She showed him the email printout. "Any thoughts?"
"Send salted
sunflower seeds," he quipped. "That'll teach him."
"Rob, this is no
time to joke. This is serious."
"Tell that to
Kevin. I had a good thing going on that list. I was the funny guy. I had
it all. I had the record of "LOL" responses, I could make half the list
spew beverages out their noses, I INVENTED the <break the chain> tag lines
for goodness sake! Sure, Darin could pull a good one now and then, and
you, and the Bobs, and a few others from time to time. But I was the
leader. I was the undisputed master of hilarity. But then Kevin started
in.

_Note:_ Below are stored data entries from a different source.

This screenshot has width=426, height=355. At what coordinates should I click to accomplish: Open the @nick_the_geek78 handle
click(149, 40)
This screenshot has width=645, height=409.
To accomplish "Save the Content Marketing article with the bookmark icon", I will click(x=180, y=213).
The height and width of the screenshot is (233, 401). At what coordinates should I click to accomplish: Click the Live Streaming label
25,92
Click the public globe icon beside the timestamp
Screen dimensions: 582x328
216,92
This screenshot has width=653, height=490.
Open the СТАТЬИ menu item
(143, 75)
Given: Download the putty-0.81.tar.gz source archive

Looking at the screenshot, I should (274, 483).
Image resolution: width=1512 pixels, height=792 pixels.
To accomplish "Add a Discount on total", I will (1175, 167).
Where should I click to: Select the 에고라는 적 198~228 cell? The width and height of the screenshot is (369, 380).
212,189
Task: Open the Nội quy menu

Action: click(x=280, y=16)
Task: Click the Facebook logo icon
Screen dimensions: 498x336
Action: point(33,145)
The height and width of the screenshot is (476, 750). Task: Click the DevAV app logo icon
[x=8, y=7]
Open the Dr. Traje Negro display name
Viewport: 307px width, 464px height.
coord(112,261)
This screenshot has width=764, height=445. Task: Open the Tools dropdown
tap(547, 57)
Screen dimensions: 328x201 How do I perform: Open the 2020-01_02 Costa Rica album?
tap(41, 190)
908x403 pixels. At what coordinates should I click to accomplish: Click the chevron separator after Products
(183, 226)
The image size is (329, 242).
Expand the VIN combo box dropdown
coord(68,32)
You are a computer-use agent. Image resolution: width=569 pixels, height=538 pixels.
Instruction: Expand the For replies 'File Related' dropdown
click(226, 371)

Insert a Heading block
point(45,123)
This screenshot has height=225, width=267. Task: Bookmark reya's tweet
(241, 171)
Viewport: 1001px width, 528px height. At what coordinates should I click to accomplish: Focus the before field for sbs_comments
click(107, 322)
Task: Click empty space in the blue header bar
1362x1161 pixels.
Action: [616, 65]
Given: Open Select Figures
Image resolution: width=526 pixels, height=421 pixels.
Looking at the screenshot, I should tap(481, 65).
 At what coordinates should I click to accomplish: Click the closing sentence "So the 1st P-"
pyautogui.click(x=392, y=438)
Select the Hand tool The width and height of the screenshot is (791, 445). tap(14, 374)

Oh, I know, he's been around for a long time. And he's always been
able to drop a funny line now and then. But how am I supposed to take this
new level of competition? He already had the elephants, now he's got a
gerbil too? And don't think I've forgotten his piece on the 'big bouncy
mat'. That was MY idea he responded to. MINE! So now his precious gerbil
has him in a bind? I say it serves him right."
Rob never knew
what hit him. The blurred streak that was Michele broad-sided him,
knocking the remnants of the sandwich from his hand, and sending him
flailing over the edge of the cliff.
"That's for your
ego!" Michele called out after him.
Rob's voice
drifted up thinly from the ravine below, "Break the chain - hog the
spotlight." There was a second of silence, then a distinct splat.
Tina peered over
the cliff. "What did he land in this time?"
"Cream of
wheat," said Michele. "I filled it up last night."
"So anyway,"
said Tina, turning away from the cliff, "what should we do about Kevin."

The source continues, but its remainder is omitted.